Nguyen, 41, of Mount Hope, and Maple, 26, of Poca, both were charged with a racetrack game violation, which is a felony. Court records indicate Kanawha County prosecutors dropped the charges against Nguyen on Aug. 29. After a hearing on Sept. 1, Kanawha County Magistrate Julie Yeager found probable cause in the case against Maple, and his case was bound over to the grand jury. As of Tuesday, he had not been indicted.

"Based upon information and belief, the criminal charges against [Nguyen] were dismissed because a review of video recordings of the events of Aug. 22, 2009, clearly demonstrated that [she] committed no criminal violation," states the lawsuit, filed by Charleston lawyer Mike Callaghan.

The suit also names Lottery Commission Director John C. Musgrave, State Police Superintendent T.S. Pack and Timothy Humphrey, a Lottery employee assigned to Tri-State, as defendants.

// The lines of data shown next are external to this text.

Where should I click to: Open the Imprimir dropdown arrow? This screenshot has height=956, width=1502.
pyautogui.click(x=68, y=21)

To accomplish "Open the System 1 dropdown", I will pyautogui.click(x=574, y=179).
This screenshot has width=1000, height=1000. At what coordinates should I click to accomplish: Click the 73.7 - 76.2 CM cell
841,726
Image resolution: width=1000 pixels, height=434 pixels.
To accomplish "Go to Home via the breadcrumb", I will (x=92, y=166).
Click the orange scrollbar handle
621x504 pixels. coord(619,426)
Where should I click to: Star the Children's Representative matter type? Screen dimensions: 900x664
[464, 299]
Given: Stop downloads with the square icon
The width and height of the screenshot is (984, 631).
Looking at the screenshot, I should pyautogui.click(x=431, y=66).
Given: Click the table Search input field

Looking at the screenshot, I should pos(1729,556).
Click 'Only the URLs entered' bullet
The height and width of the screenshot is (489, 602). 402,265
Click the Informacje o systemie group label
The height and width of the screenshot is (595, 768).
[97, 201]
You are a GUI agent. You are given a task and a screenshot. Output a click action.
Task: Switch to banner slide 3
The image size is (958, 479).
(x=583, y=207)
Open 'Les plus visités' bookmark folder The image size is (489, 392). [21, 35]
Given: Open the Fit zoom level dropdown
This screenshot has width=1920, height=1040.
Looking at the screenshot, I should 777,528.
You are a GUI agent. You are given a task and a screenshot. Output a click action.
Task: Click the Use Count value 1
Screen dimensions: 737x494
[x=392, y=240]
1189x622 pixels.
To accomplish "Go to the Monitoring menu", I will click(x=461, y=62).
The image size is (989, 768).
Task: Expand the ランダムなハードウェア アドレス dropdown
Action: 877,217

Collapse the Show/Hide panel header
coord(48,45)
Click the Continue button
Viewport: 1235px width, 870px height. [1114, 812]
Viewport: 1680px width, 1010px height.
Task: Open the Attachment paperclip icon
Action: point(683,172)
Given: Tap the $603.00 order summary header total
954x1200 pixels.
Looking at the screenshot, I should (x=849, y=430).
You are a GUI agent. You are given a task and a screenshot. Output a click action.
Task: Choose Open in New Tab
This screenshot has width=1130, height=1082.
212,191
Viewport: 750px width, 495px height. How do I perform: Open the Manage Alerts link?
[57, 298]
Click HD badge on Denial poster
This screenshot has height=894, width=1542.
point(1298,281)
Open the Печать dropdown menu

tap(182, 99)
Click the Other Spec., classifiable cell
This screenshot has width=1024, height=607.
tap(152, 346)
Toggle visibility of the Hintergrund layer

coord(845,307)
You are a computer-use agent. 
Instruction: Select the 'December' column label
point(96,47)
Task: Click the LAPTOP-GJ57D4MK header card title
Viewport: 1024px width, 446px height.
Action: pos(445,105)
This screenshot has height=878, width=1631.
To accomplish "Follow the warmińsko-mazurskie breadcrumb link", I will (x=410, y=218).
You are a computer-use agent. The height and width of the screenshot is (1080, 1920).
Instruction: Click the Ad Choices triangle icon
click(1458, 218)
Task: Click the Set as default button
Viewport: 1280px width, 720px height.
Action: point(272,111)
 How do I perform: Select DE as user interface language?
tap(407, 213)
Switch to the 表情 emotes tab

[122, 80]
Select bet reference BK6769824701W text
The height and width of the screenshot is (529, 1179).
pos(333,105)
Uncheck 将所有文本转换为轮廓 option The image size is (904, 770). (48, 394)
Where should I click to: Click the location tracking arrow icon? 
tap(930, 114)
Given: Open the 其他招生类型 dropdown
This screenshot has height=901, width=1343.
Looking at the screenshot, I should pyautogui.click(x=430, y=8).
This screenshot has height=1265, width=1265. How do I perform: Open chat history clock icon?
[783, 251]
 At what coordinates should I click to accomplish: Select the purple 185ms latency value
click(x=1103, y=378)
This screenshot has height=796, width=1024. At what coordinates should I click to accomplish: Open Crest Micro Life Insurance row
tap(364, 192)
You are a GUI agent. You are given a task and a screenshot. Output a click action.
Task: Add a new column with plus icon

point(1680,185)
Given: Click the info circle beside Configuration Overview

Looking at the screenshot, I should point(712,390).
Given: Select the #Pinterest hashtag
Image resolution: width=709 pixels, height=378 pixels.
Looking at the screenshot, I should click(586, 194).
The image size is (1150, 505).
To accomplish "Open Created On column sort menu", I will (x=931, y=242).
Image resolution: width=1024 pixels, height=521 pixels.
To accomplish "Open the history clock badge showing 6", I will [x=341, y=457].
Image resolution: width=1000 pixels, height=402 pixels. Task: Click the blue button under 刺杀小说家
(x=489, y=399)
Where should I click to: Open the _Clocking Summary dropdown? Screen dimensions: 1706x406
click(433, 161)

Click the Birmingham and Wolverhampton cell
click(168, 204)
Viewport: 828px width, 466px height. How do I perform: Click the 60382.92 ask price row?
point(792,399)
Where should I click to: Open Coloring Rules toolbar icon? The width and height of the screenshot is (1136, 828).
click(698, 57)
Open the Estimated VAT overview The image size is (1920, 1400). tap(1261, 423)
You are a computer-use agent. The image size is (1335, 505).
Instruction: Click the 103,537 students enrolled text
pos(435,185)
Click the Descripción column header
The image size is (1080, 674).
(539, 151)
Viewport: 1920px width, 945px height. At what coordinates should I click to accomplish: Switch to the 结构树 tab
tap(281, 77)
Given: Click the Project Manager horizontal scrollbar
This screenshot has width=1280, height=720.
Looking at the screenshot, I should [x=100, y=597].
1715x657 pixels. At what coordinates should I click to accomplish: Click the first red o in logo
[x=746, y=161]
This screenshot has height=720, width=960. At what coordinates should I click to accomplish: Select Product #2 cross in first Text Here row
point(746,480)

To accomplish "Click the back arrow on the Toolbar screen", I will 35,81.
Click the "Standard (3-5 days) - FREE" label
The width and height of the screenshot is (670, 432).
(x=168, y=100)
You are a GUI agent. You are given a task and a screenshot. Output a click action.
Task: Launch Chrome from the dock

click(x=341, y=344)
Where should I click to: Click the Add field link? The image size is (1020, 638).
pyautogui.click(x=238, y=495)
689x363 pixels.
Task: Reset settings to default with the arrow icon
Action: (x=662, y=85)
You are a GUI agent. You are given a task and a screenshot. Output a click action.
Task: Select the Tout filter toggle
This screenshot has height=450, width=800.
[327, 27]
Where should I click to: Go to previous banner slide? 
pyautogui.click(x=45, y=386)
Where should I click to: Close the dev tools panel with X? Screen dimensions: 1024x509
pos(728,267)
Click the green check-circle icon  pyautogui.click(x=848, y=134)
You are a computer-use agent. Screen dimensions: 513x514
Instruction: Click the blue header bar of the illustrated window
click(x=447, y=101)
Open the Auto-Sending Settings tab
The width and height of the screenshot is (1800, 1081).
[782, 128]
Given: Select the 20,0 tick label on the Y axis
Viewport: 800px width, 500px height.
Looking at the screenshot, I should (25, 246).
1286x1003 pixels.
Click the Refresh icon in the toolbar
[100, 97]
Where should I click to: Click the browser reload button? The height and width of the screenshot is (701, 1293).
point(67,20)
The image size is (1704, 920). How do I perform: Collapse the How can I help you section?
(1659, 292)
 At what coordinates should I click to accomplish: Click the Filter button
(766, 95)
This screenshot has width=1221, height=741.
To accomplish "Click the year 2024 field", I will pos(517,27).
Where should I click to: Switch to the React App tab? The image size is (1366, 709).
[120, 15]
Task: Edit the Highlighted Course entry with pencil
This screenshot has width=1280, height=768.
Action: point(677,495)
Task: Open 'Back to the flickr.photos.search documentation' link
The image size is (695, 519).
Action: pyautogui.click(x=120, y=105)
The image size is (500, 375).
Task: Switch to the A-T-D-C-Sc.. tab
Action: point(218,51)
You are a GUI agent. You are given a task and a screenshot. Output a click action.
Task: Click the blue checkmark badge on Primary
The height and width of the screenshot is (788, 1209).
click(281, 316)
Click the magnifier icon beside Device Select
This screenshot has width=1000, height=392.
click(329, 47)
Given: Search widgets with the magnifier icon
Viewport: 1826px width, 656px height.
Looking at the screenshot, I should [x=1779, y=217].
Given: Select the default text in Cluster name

State Police Trooper R.L. Walton Jr., who is not named in the suit, went to the Nitro casino, where Humphrey told him that a dealer was cheating, Walton wrote in a complaint filed in Kanawha Magistrate Court in August. They looked at videotape and determined that the cheating dealer was Maple and that one of the people he was showing cards to was Nguyen, according to the complaint.

The casino banned Nguyen from entering its premises on Sept. 2, the lawsuit maintains. Nguyen, who contends that she had played legally at several tables with several different dealers on the night she was arrested, alleges her arrest violated her First, Fourth and 14th Amendment rights. The lawsuit seeks unspecified compensatory and punitive damages.